O governo da Groenlândia emitiu uma declaração firme rejeitando qualquer possibilidade de controle ou aquisição por parte dos Estados Unidos.
A posição foi adotada pela coalizão governamental local, que classificou a ideia como inaceitável em qualquer hipótese.
O comunicado destaca que o território continua integrado ao Reino da Dinamarca e, por extensão, é membro permanente da OTAN.
Por isso, a defesa da Groenlândia deve ser assegurada exclusivamente por meio da aliança atlântica, e não por ações unilaterais de qualquer país.
As autoridades groenlandesas anunciaram que vão redobrar os esforços para manter essa estrutura de segurança coletiva.
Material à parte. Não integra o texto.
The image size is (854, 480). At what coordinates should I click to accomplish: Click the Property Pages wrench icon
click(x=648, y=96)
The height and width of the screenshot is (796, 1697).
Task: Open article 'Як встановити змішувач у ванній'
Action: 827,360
A reação vem em resposta a manifestações recentes dos EUA, incluindo declarações do ex-presidente Donald Trump, que voltou a expressar interesse em assumir o controle da região por motivos estratégicos e de recursos no Ártico.
Historicamente, Washington já demonstrou apetite pela área devido à sua localização geopolítica e riquezas minerais, mas propostas semelhantes enfrentaram resistência tanto da Groenlândia quanto da Dinamarca.
Seis aliados europeus manifestaram apoio à soberania dinamarquesa e groenlandesa, reforçando que a estabilidade no Ártico deve ser preservada de forma conjunta pela OTAN, sem iniciativas isoladas.